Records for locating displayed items
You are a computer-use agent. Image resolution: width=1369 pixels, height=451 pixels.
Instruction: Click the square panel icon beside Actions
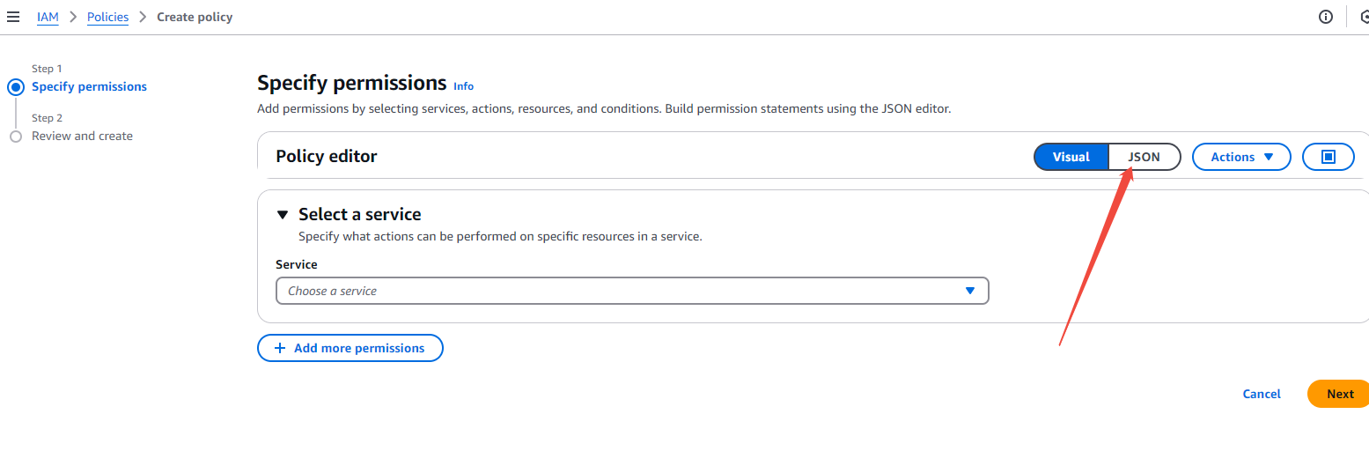1329,157
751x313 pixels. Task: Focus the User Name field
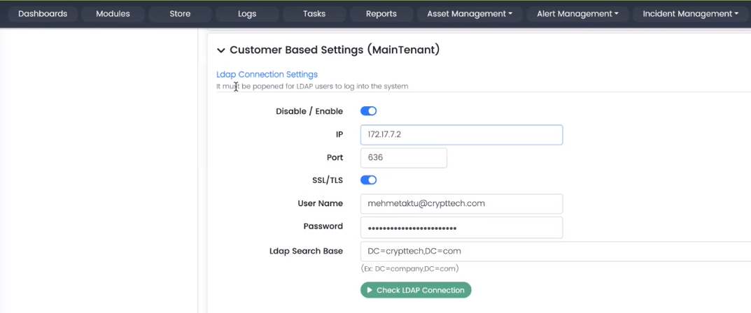pos(461,204)
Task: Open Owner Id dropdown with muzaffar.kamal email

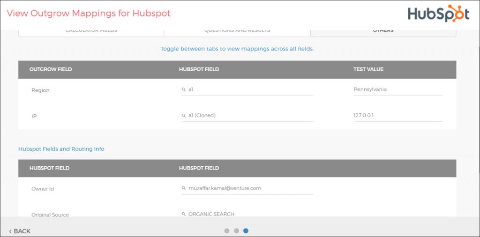Action: [248, 188]
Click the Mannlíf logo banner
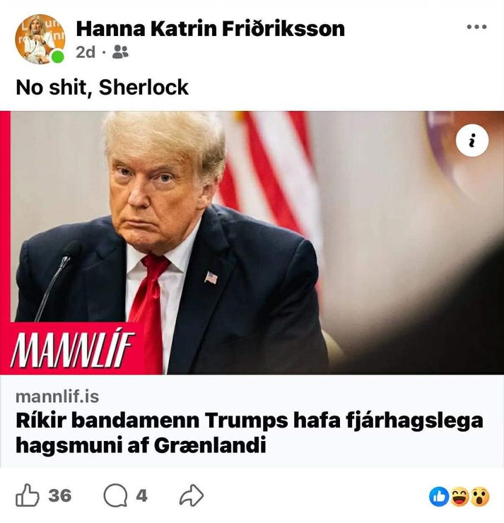Viewport: 504px width, 523px height. (72, 349)
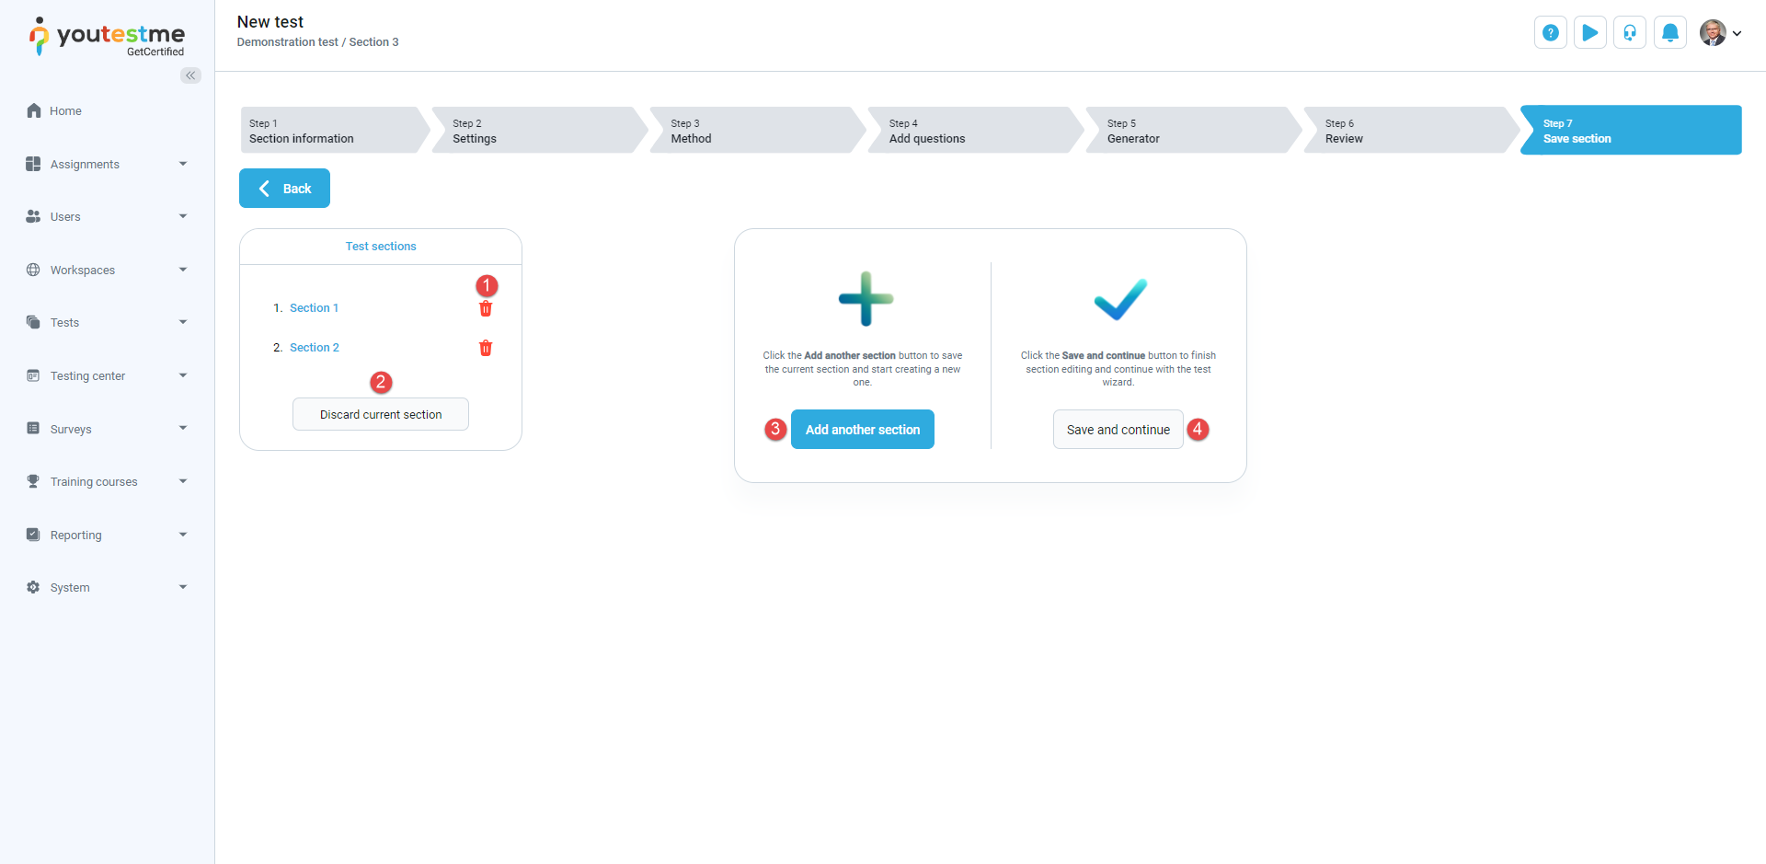Open notifications bell icon
1766x864 pixels.
[x=1670, y=33]
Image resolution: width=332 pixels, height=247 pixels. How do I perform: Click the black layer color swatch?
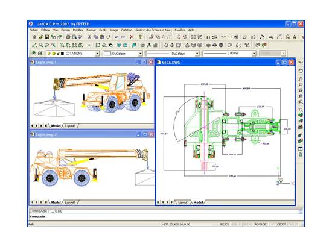[x=62, y=54]
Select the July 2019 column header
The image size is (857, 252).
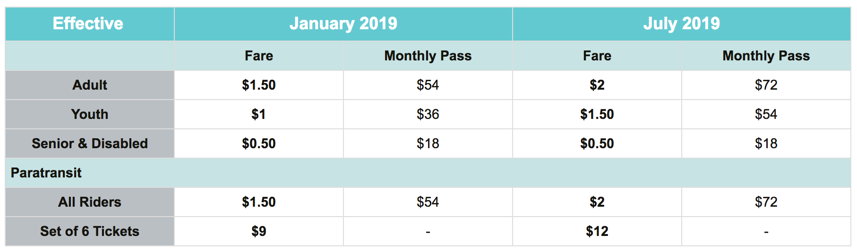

* _Exercise_:
Write out every line of the data above word for word, leaving out the pictures.

* _Answer in full_:
You are a computer-use agent. Image resolution: width=1369 pixels, height=451 pixels.
Instruction: Click the square panel icon beside Actions
1329,157
751x313 pixels. Task: Focus the User Name field
pos(461,204)
Task: Open Owner Id dropdown with muzaffar.kamal email

Action: [248, 188]
Click the Mannlíf logo banner
Viewport: 504px width, 523px height. (72, 349)
Open notifications bell icon
1766x864 pixels.
[x=1670, y=33]
Image resolution: width=332 pixels, height=247 pixels. How do I perform: Click the black layer color swatch?
[x=62, y=54]
Select the July 2019 column header
The image size is (857, 252).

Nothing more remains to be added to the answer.